How Will IAG’s RAC Acquisitions Shape Its Growth After FY25 Profit Surge?
Insurance Australia Group (IAG) reported a robust FY25 with strong premium growth, improved margins, and strategic acquisitions pending regulatory approval. The company projects continued growth and margin stability into FY26.
- FY25 gross written premium rises to $17.1 billion
- Underlying insurance profit up 7.3% to $1.54 billion
- Reported insurance margin improves to 17.5%
- Acquisitions of RACQ Insurance and RAC Insurance pending regulatory approval
- FY26 guidance anticipates $1.45–1.65 billion insurance profit and low-to-mid single digit premium growth
Strong Financial Performance in FY25
Insurance Australia Group (IAG) delivered a solid financial performance for the full year ended 30 June 2025, with gross written premium (GWP) climbing to $17.1 billion, up 4.3% on the previous year. Underlying insurance profit rose 7.3% to $1.54 billion, reflecting disciplined underwriting and improved claims management. The reported insurance margin strengthened to 17.5%, a notable improvement from 15.6% in FY24, driven by a lower claims ratio and effective expense control.

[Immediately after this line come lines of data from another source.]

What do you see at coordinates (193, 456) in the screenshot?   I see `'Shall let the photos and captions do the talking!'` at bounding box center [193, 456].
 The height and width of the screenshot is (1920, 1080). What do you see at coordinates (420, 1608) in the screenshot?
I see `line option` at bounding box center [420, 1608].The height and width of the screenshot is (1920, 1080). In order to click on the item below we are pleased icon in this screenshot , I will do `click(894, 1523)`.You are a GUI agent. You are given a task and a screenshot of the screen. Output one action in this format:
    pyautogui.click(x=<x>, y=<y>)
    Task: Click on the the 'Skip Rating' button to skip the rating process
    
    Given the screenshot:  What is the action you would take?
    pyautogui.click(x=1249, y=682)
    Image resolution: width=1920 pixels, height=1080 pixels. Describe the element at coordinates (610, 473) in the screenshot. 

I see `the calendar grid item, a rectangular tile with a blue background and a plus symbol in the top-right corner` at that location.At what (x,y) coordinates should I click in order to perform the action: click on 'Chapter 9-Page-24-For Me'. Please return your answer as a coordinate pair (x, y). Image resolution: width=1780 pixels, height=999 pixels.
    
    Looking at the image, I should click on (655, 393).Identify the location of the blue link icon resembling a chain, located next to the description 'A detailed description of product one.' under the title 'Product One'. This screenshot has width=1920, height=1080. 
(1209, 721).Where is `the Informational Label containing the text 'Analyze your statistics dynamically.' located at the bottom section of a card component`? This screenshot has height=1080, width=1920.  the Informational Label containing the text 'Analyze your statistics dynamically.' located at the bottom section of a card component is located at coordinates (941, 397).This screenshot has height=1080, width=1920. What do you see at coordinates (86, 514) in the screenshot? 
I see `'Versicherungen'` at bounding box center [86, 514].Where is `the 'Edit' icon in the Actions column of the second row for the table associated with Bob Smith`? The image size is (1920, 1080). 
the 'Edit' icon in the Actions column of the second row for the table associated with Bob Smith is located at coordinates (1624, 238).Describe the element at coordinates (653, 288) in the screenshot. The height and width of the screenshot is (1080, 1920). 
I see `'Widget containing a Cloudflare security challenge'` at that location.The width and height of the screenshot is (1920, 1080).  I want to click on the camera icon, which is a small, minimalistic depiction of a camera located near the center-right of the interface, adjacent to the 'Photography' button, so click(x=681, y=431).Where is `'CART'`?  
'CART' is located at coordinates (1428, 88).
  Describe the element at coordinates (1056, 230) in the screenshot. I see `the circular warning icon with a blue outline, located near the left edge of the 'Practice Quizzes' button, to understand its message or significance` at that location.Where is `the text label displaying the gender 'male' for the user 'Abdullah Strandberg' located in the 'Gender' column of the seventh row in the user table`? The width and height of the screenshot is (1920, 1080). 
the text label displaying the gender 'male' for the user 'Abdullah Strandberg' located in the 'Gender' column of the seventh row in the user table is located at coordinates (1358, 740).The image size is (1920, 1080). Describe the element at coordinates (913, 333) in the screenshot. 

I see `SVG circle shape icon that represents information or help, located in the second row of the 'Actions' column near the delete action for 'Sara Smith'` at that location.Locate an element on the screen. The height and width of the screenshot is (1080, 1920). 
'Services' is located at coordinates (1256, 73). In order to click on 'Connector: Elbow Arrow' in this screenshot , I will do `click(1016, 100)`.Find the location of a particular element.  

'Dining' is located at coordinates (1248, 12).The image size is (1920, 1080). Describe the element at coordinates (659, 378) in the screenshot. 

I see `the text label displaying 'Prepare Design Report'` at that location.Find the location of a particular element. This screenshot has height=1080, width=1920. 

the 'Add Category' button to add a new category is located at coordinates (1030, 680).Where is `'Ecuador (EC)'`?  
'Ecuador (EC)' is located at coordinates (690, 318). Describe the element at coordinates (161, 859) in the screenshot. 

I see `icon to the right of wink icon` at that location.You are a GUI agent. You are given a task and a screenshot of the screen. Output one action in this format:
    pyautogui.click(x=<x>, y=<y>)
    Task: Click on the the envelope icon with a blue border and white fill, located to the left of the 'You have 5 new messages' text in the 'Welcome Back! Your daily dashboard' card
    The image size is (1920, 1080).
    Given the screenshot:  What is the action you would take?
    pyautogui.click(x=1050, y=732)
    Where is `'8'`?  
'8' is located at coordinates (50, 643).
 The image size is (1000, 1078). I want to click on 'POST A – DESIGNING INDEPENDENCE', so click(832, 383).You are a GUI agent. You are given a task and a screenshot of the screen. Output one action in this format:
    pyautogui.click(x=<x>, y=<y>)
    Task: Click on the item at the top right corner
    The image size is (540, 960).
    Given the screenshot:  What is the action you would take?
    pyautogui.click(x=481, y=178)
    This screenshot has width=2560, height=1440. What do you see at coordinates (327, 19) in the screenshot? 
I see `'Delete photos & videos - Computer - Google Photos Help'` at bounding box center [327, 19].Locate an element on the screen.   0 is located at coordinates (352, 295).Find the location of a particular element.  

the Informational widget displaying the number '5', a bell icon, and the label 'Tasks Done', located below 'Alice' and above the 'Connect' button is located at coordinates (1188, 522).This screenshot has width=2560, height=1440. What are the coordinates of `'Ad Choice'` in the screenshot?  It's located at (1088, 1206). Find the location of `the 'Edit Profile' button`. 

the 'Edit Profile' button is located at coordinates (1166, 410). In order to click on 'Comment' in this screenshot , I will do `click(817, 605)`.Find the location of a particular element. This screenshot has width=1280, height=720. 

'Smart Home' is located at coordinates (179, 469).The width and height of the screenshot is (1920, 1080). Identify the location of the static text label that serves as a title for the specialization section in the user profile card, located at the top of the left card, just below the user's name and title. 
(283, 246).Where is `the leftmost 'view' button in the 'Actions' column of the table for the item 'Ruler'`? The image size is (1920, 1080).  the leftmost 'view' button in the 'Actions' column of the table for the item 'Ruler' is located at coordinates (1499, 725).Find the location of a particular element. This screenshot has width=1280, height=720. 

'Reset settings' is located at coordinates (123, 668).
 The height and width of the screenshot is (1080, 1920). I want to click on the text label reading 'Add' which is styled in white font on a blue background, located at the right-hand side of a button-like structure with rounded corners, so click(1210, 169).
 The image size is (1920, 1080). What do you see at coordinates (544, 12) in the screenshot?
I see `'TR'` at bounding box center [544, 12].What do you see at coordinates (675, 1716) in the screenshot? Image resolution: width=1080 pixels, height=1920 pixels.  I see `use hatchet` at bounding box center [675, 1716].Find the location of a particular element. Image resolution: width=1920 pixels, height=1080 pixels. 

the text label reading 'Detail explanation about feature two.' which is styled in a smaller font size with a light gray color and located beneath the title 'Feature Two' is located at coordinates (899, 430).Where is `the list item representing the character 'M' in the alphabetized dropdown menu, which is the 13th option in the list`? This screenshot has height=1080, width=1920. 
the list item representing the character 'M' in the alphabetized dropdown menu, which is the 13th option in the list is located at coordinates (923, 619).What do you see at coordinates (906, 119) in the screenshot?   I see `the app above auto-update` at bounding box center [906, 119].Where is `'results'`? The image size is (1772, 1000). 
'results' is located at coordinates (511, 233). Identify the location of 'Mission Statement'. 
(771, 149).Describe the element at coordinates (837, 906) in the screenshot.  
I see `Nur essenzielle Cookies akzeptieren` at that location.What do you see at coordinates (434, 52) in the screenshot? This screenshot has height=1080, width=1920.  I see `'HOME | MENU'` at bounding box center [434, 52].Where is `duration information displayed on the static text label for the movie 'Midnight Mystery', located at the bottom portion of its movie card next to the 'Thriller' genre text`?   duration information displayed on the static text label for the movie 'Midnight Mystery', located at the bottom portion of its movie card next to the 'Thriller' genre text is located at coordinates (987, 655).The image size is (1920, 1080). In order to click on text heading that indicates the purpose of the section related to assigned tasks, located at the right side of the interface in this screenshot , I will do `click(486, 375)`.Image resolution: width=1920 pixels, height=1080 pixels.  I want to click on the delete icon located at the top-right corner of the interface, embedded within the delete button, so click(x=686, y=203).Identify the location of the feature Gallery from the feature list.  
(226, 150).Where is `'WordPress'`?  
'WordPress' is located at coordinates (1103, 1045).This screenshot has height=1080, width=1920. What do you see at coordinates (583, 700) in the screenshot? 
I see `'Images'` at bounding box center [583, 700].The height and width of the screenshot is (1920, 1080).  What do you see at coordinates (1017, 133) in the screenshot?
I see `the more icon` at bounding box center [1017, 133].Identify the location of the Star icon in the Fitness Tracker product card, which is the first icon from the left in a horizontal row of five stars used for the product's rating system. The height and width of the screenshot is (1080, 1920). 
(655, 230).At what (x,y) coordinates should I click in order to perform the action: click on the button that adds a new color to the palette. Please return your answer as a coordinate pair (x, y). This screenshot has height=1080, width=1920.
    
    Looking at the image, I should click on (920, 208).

IAG paid out $10.2 billion in claims during the year, underscoring its commitment to customer support amid a challenging insurance environment. The company also invested $8.8 million in community initiatives, reinforcing its social responsibility credentials.
Customer Experience and Operational Highlights
Customer experience scores improved significantly, with net promoter scores rising to +45 in Australia and +54 in New Zealand. This was supported by enhancements to IAG’s Retail Enterprise Platform, which now hosts over 5 million customer policies, enabling faster claims processing and improved digital engagement. Initiatives such as AI-driven customer support and motor supply chain efficiencies contributed to operational gains.
Renewal rates remained strong, particularly in direct channels, with motor insurance renewal rates around 90% and home insurance at approximately 95%. These metrics highlight customer loyalty and the effectiveness of IAG’s direct-to-consumer strategies.
Strategic Acquisitions and Capital Position
IAG is progressing with the acquisitions of RACQ Insurance and RAC Insurance, which are expected to add approximately $3 billion in GWP and enhance capital efficiency. These transactions remain subject to regulatory approvals and completion conditions. The company anticipates annual run-rate synergies exceeding $150 million post-integration, driven by reinsurance, claims, and operational efficiencies.
Capital strength remains a key focus, with IAG reporting a Common Equity Tier 1 (CET1) ratio of 1.47, comfortably above its target range of 0.9 to 1.1 times the Prescribed Capital Amount. The company plans to maintain this robust capital position while funding organic growth and acquisitions.
Outlook and Guidance for FY26
Looking ahead, IAG projects reported insurance profit between $1.45 billion and $1.65 billion for FY26, with a reported insurance margin forecasted between 14.0% and 16.0%. The company expects low-to-mid single digit GWP growth excluding the impact of acquisitions, with direct business growth in Australia anticipated at mid-single digits and a relatively flat premium outlook in New Zealand.
The RACQ Insurance acquisition is expected to complete on 1 September 2025, contributing approximately 10% GWP growth. IAG’s guidance aligns with its strategic targets to deliver a 15% reported insurance margin and a 15% reported return on equity on a through-the-cycle basis.
Administration expenses are projected to reduce by FY27 as investments in growth and transformation initiatives mature, supporting improved efficiency and profitability.
Bottom Line?
IAG’s FY25 results and pending acquisitions position it well for sustained growth, but regulatory approvals and integration execution will be critical to watch.
Questions in the middle?
- How will regulatory approvals for RACQ and RAC Insurance acquisitions impact IAG’s growth trajectory?
- What are the key risks to achieving FY26 guidance amid evolving economic and natural peril conditions?
- How effectively can IAG realize the projected $150 million annual synergies from acquisitions?